なんかヘンな式が登場していますが、一個ずつ見ていきましょう。あ、これはプリプロセッサでの式ではなく、説明用の式です。めんどいのでなんとなく理解してください。
まずaddは、ひたすらadd'の結果にadd'適用しつづけるというような感じになっています。...の部分は、「とにかくいっぱい」という意味で、とにかくいっぱいadd'を適用します。
<m, n>とは何でしょう?タプル?リスト?いいえ、ケフィアです。違います。タプルといいます。<m, n>は一つの値です。Cでいう構造体みたいなものです。
add'では、引数のタプルを解体しているだけです。別になくてもいいです。でもないと書くのがめんどいので作ります。firstは<なんとか, かんとか>というタプルが引数なら、そのうちの「なんとか」を返します。secondは「かんとか」を返します。<なんとか, かんとか>というような形じゃない引数は知りません。
add''の定義はもともとのaddと似ていますね。式中に<m, n>とか<m - 1, n + 1>というタプルがありますが、これがadd''の結果です。add''(m, n)は、<m, n>とか<m - 1, n + 1>を返します。そしてそのままadd'の引数にしちゃいます。こうしてとにかくたくさんadd'を使いまくりまくりすてぃ。
プリプロセッサに戻ります。プリプロセッサにおけるタプルは、トークンをいくつかカンマで区切ってかっこで囲ったものとします。(1, 2)や(!, $ %fo ox., オレオレ詐欺)はタプルです。タプルですが、カンマで区切っているトークンの数が違います。前者は2つで後者は3つです。ここでは「2要素のタプル」「3要素のタプル」と呼びます。
(!, $ %fo ox., オレオレ詐欺)をさっきの式で書くと、<!, $ %fo ox., オレオレ詐欺>です。0番目の要素は「!」、1番目の要素は「$ %fo ox.」、2番目の要素は「オレオレ詐欺」の3要素のタプルです。
また、本来は違うと思いますが、ここではタプル自身もトークンとして扱います。つまり(1, 2, (!, $ %fo ox., オレオレ詐欺))は3要素のタプルです。さっきの式で書くと<1, 2, <!, $ %fo ox., オレオレ詐欺>>です。
0要素のタプルは別にいらないしめんどいので定義しないことにします。
では、この定義でadd(1, 2)がちゃんと計算できるか確かめてくだしあ><

次はさっきの式をプリプロセッサ上で定義していきます。
まずはifです。まさかifも定義していないのにadd'とか定義しようなんて考えていないですよね?片腹痛いです。
プリプロセッサのifディレクティブ(#if, #ifdefなど)ではいけません。こやつは展開前に定義を変更することはできますが、展開中にどうこうすることはできないのです。体重測定の前、常日頃からダイエットすることはできても、測定中の体重計の上ではどうにもならないのと同じです。
でも今は体重はかっているわけではないので、計算中にifで分岐をする方法を作ります。

#define PP_IF_0(t, f) f
#define PP_IF_1(t, f) t

#define PP_IF(c, t, f) PP_IF_I(c, t, f)
#define PP_IF_I(c, t, f) PP_IF_ ## c (t, f)

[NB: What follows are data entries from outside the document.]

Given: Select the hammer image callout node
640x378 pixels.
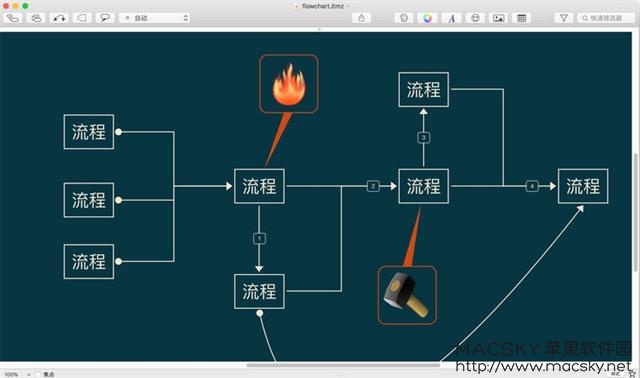Looking at the screenshot, I should 407,295.
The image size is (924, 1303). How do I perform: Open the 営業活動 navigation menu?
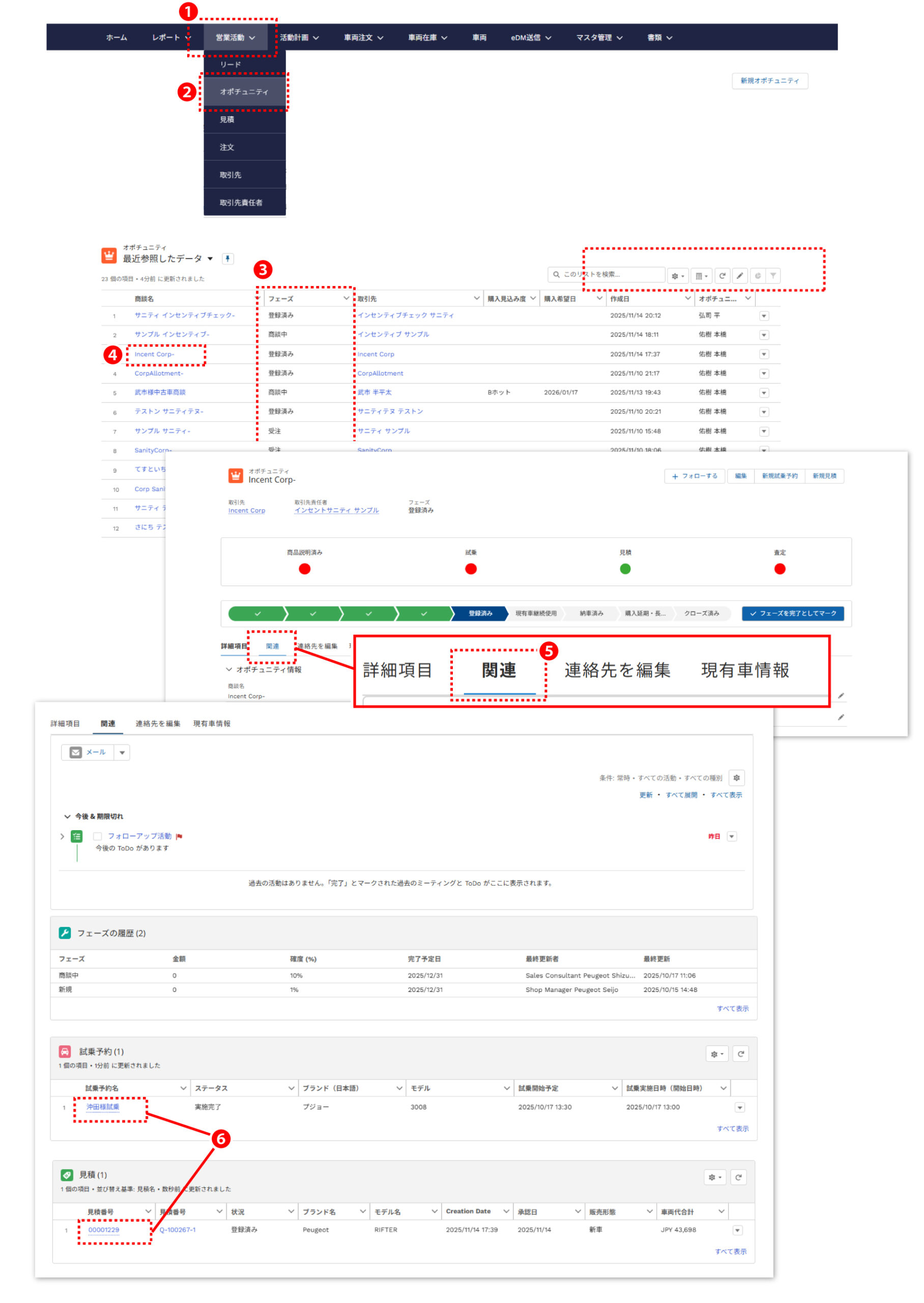235,38
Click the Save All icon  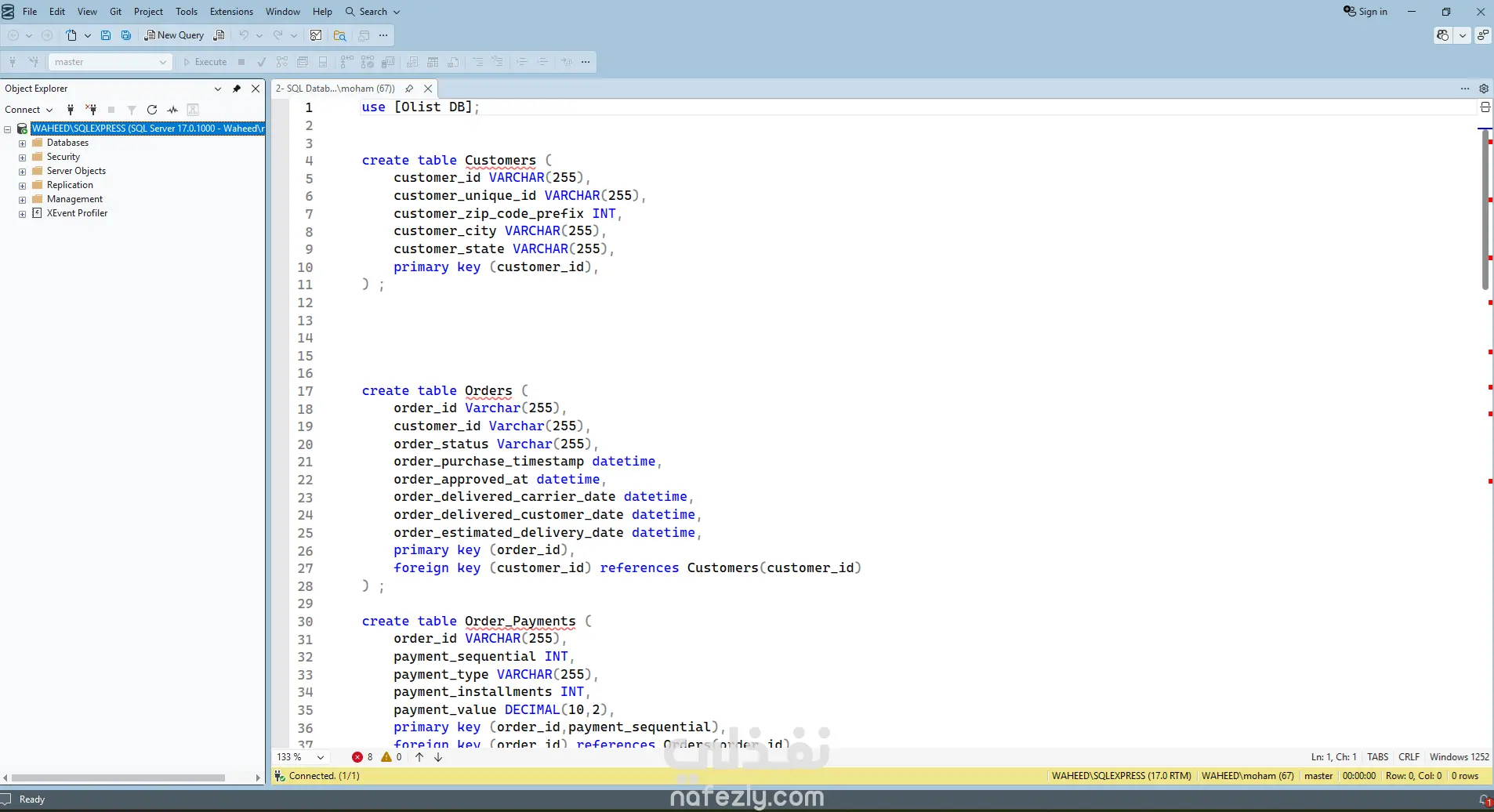tap(125, 35)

めんどいのでこれでいいでしょう。PP_IFはcが1ならtを、0ならfを返します。
ついでに0と1をブーリアンと呼ぶことにして、数とブーリアンの間に対応を作りましょう。

#define PP_BOOL_0 0
#define PP_BOOL_1 1
#define PP_BOOL_2 1
#define PP_BOOL_3 1

#define PP_BOOL(n) PP_BOOL_I(n)
#define PP_BOOL_I(n) PP_BOOL_ ## n

はい。次にタプルを扱う仕組みを作っておきましょう。扱うといってもここではn要素タプルからi番目のトークンを取り出すだけです。

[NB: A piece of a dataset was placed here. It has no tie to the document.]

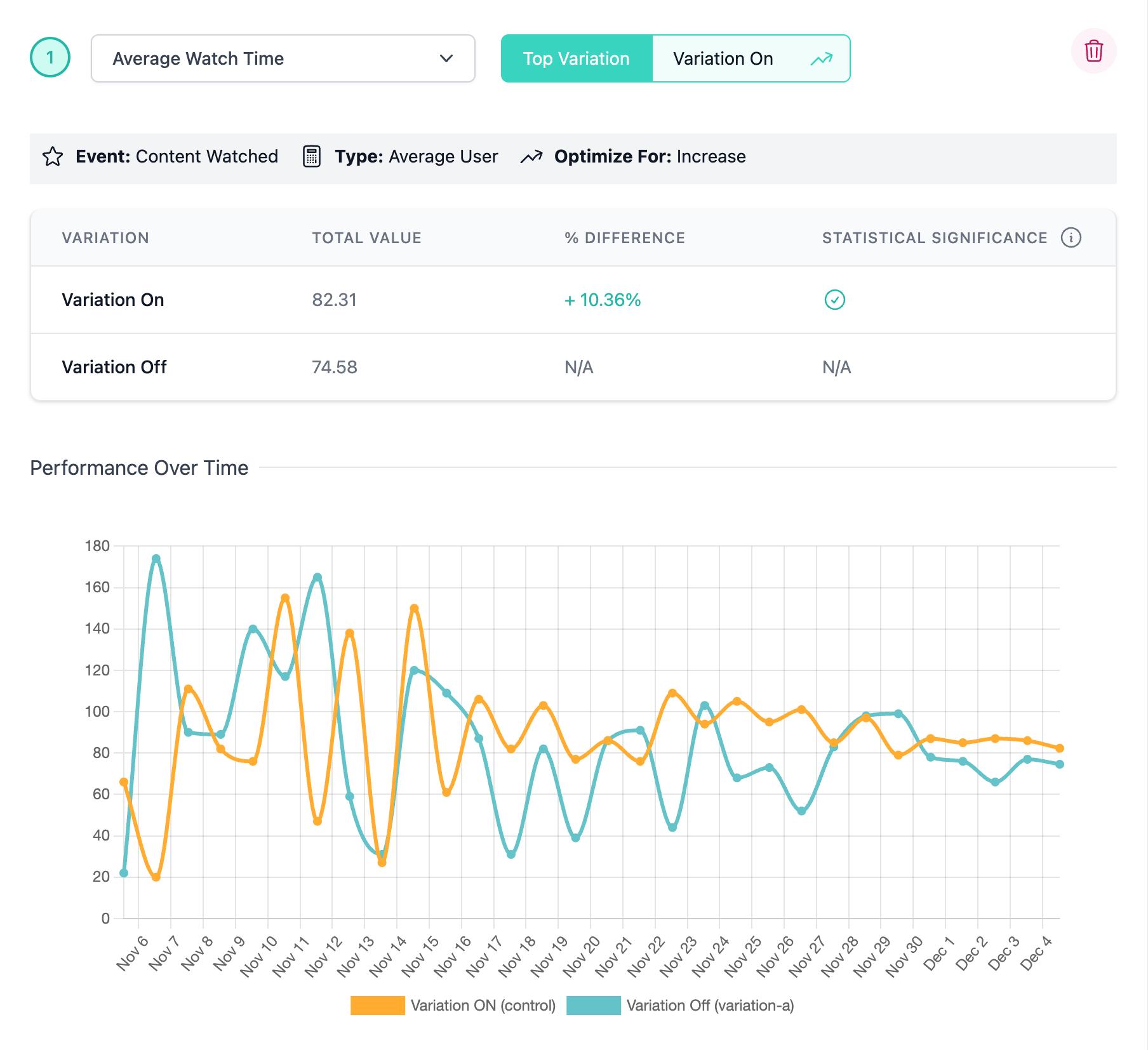
Task: Click the trend arrow inside Variation On badge
Action: (x=822, y=58)
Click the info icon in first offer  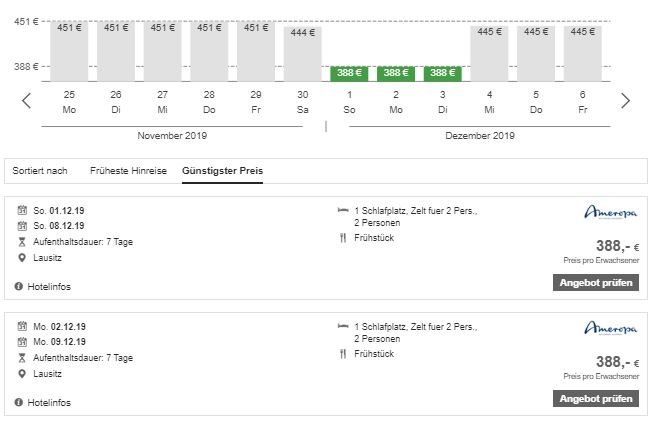19,287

#define PP_TUPLE_ELEM_1_0(a) a
#define PP_TUPLE_ELEM_2_0(a, b) a
#define PP_TUPLE_ELEM_2_1(a, b) b
#define PP_TUPLE_ELEM_3_0(a, b, c) a
#define PP_TUPLE_ELEM_3_1(a, b, c) b
#define PP_TUPLE_ELEM_3_2(a, b, c) c

#define PP_TUPLE_ELEM(n, i, tup) PP_TUPLE_ELEM_I(n, i, tup)
#define PP_TUPLE_ELEM_I(n, i, tup) PP_TUPLE_ELEM_ ## n ## _ ## i tup

とりあえず3要素まで定義しました。
PP_TUPLE_ELEM(3, 1, (イッ, エーイ!, どんくんでーす!))は、PP_TUPLE_ELEM_3_1 というトークンの横に(イッ, エーイ!, どんくんでーす!)を並べます。するとこれはPP_TUPLE_ELEM_3_1 (...)という形になるので、関数マクロとして扱われます。うまいこと考えたものですね。
PP_TUPLE_ELEM_3_1(イッ, エーイ!, どんくんでーす!)は、エーイ!と展開されます。
さて、ようやく足し算を作るための部品ができてきました。以下のように書けるでしょう:

#define PP_ADD(m, n) PP_TUPLE_ELEM(2, 1, PP_ADD_I(PP_ADD_I(PP_ADD_I(PP_ADD_I(PP_ADD_I(PP_ADD_I(PP_ADD_I(PP_ADD_I((m, n))))))))))
#define PP_ADD_I(tup) PP_ADD_II tup
#define PP_ADD_II(m, n) PP_IF(PP_BOOL(m), (PP_DEC(m), PP_INC(n)), (m, n))

できました!
まずPP_ADDは、自身に渡された引数をタプルにしてPP_ADD_Iに渡します。PP_ADD_Iは、渡されたタプルをPP_ADD_IIというトークンの横に並べます。これは展開されてPP_ADD_II (...)となり、タプルのときと同様に展開されます。
PP_ADD_IIは、mが0なら(m, n)を、そうでないなら(PP_DEC(m), PP_INC(n))と展開されます。
こうすればmが0になるまで1引きまくり足しまくりうはうはです。でもmが0になったらそれ以上いくらADD_Iがあっても(m, n)のまま。あとはADD_Iの結果のタプルから2番目の要素を取り出せば計算結果になっています。
これが正しく動く様子も示しておきましょう:http://codepad.org/gsIiHKwA

どうですか?プリプロセッサでもちゃんと計算できるでしょう?ところでこれ、PP_ADDの定義がちょっと面倒です。いっぱいADD_Iを並べています。今は数が3までしかないので最低4回並べればいいのですが、数が256まであると256回並べないといけないですし、何よりも再帰の代わりにひたすら並べるというのはよく使いそうです。そこで次回はこの繰り返しをライブラリ化したいと思います。